→ Questions:
a: Énumérez les maladies auxquelles, selon l'extrait sur le Fonds mondial, l'ONU veut mettre fin d'ici à 10 ans.
b: Poursuivez l'extrait sur le financement du Fonds mondial à partir de sa dernière phrase.

→ Extrait:
Ce montant a été fixé en janvier par le Fonds mondial qui y voit un minimum pour se donner une chance d’atteindre l’objectif de l’ONU: mettre fin d’ici à 10 ans aux épidémies de sida, de paludisme et de tuberculose, les trois principales maladies infectieuses qui constituent une menace pour la santé mondiale. Il est pourtant jugé déjà insuffisant par de nombreuses ONG qui s’appuient sur l’estimation d’experts indépendants, calculant qu’il faudrait 16,8 milliards à 18 milliards de dollars pour y parvenir.

Entrées de données enregistrées

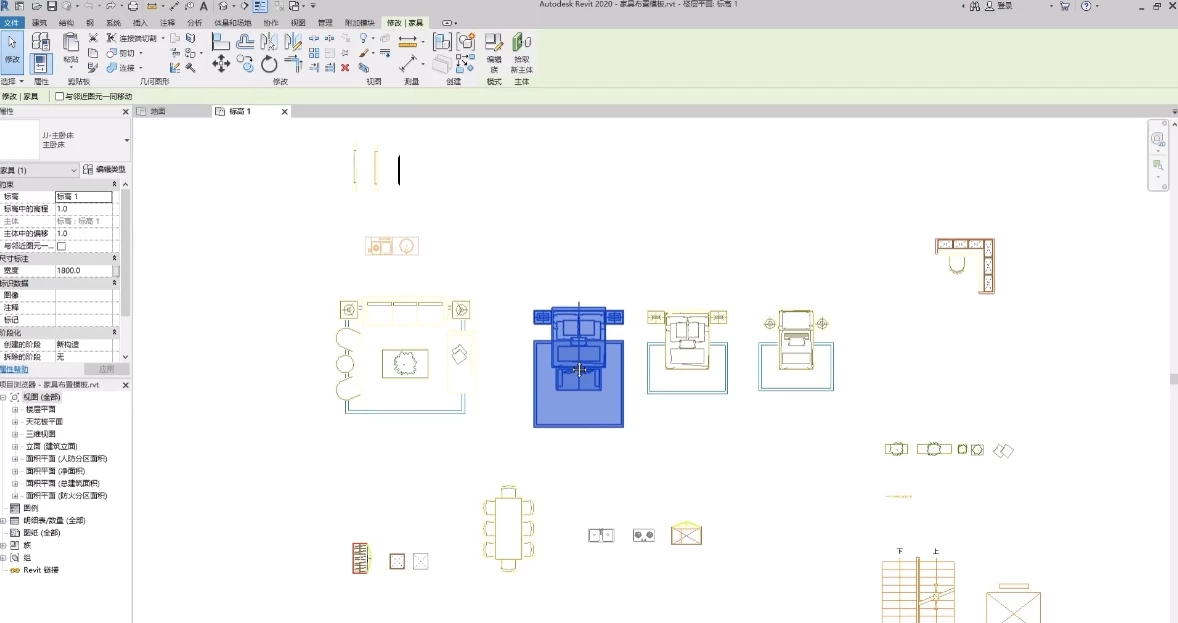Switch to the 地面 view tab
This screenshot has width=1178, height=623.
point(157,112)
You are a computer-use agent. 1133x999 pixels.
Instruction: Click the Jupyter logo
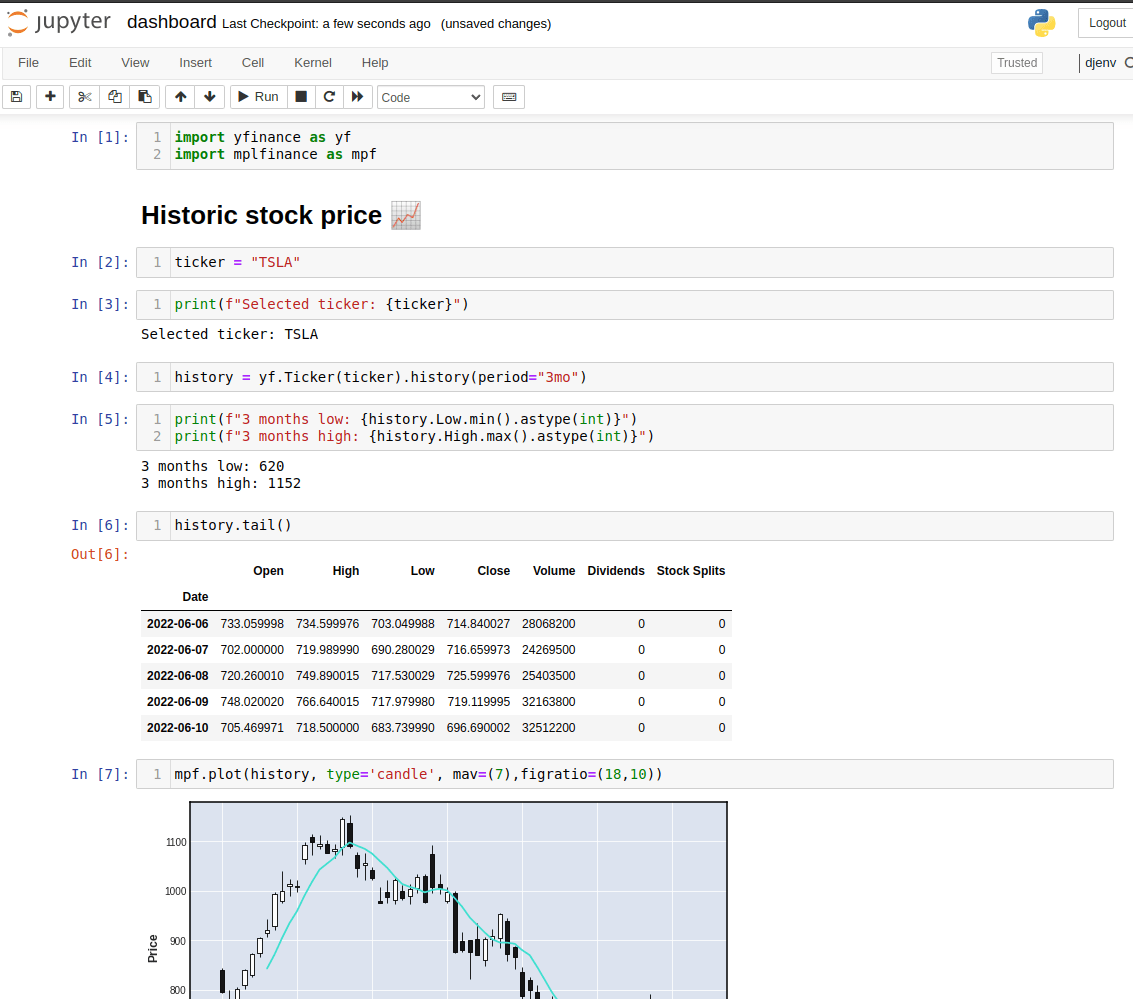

→ Réponses attendues:
a:
- le sida
- le paludisme
- la tuberculose

b:
La 6e conférence «de reconstitution des ressources» du Fonds mondial, pour la période 2020- 2022, réunira 700 participants, dont 10 chefs d’Etat et de gouvernement, principalement africains. Le milliardaire Bill Gates, premier contributeur reconnaît lui aussi les avancées « sans précédent » accomplies. La fondation qu’il dirige avec son épouse Melinda a versé plus de 2 milliards de dollars au Fonds mondial depuis 2001 et devrait annoncer ces jours-ci le montant alloué pour les trois ans à venir. Mais il rappelle que « ces progrès ne sont pas inéluctables. Chaque jour, près de mille adolescentes et jeunes femmes sont infectées par le VIH. Un enfant meurt encore toutes les deux minutes du paludisme et, tous les ans, près de 40 % des personnes qui font une tuberculose ne sont ni détectées ni traitées, insiste le philanthrope américain. L’action du Fonds mondial est ainsi tributaire de la générosité mondiale pour financer le combat continu contre la maladie. »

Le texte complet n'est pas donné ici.